- _What you are asked to do_
The lines from the one containing "You are a GUI" to the end of the entries, both included, are what you need to transcribe exactly, without pictures and without anything else.

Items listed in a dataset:
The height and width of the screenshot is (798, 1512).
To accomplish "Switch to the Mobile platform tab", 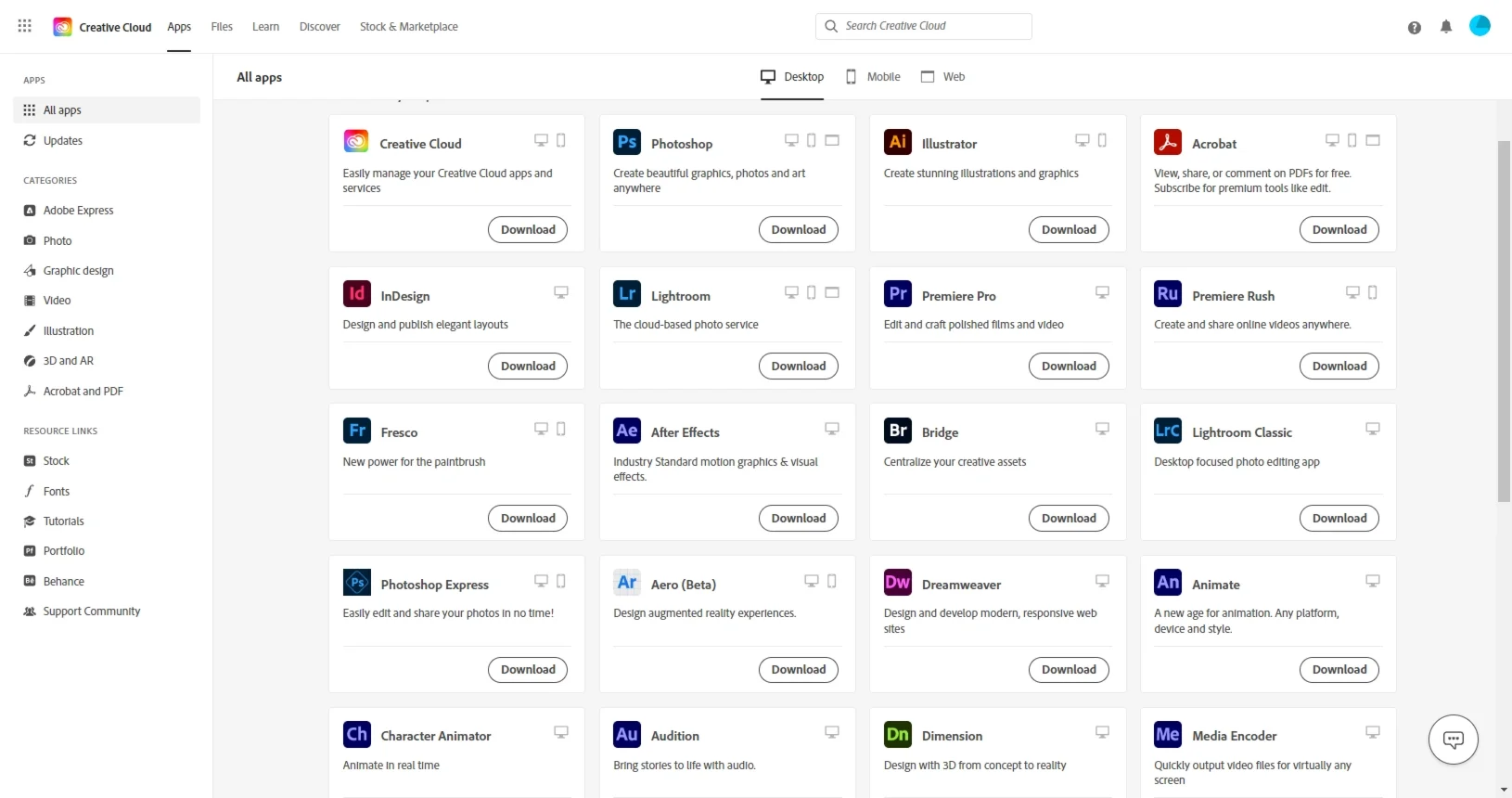I will tap(873, 77).
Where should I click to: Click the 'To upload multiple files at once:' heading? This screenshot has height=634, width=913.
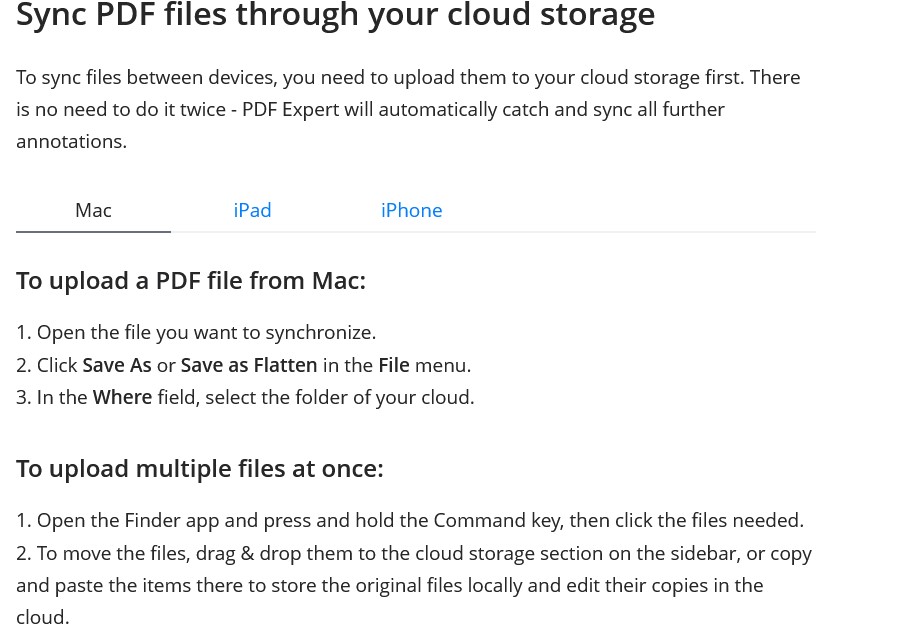(x=200, y=469)
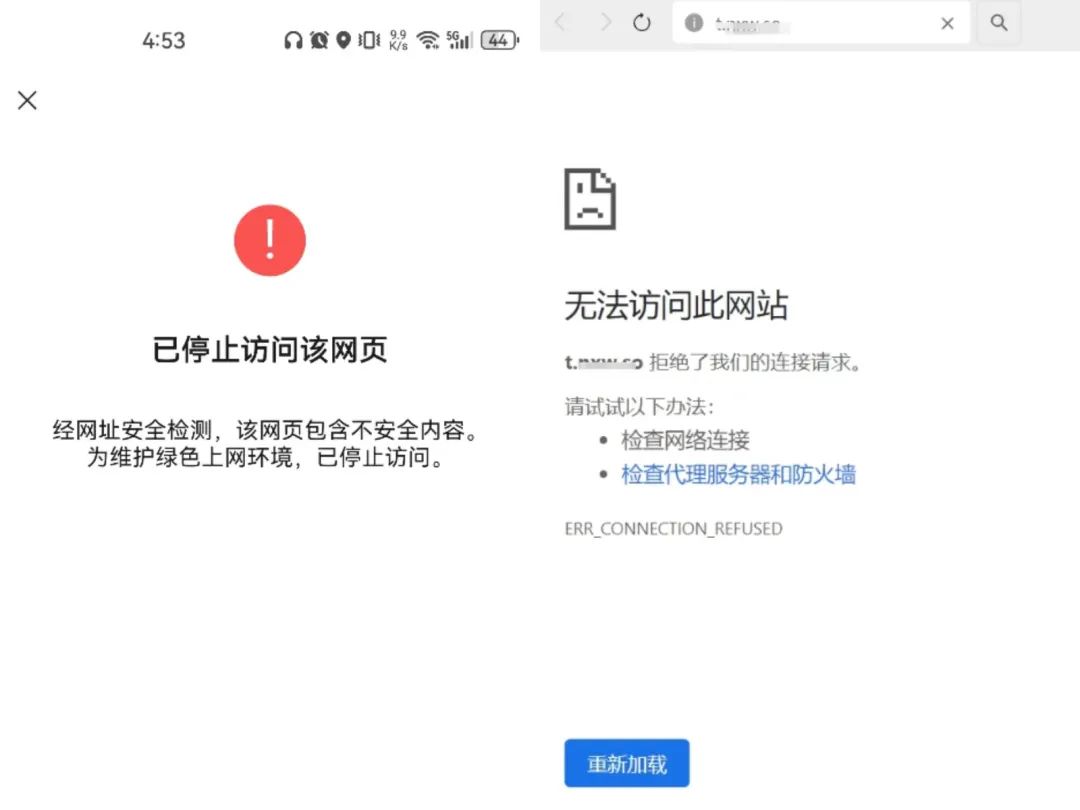Tap the 5G signal strength icon
This screenshot has height=810, width=1080.
point(459,40)
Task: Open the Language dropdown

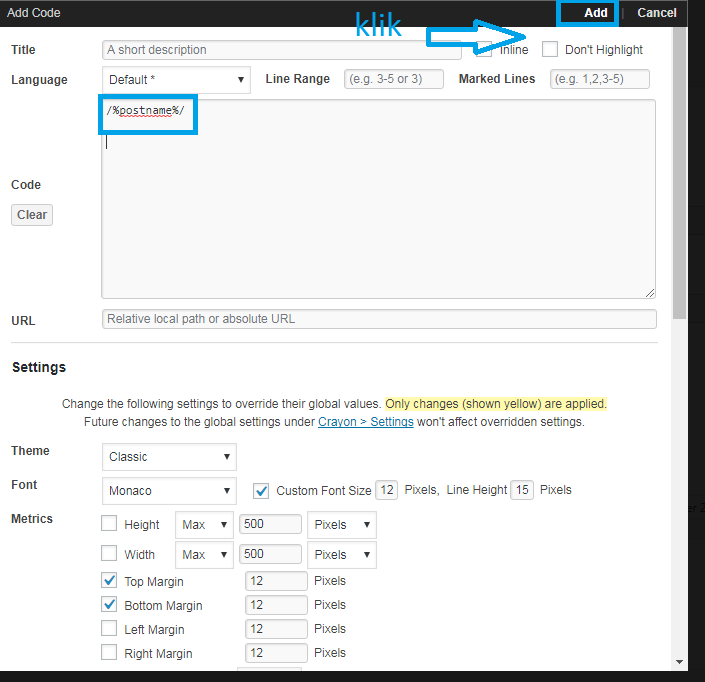Action: [176, 80]
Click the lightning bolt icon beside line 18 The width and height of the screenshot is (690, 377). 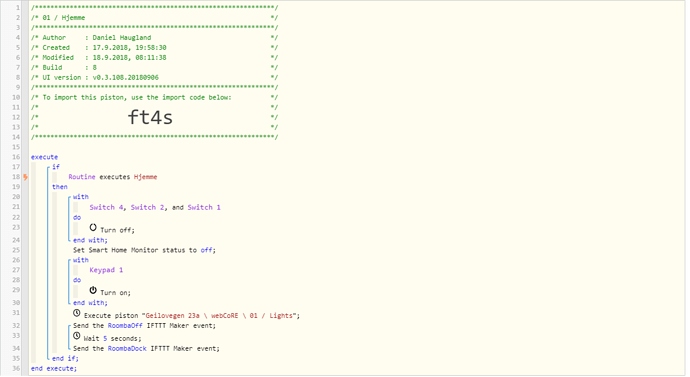[26, 177]
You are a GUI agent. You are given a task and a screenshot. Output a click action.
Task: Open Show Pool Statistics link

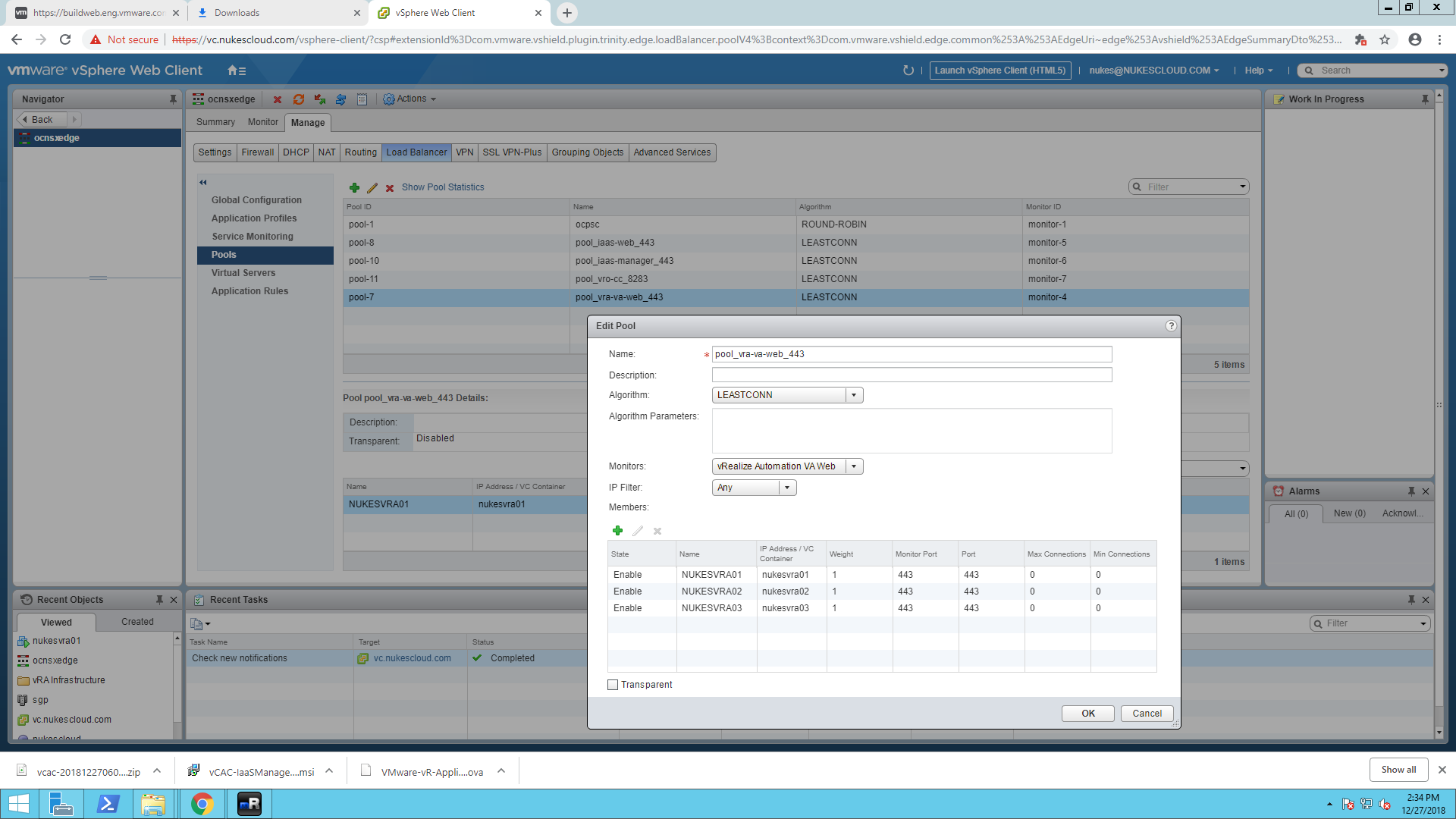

- _Answer below_
You are a GUI agent. You are given a task and a screenshot. Output a click action.
Task: Open Show Pool Statistics link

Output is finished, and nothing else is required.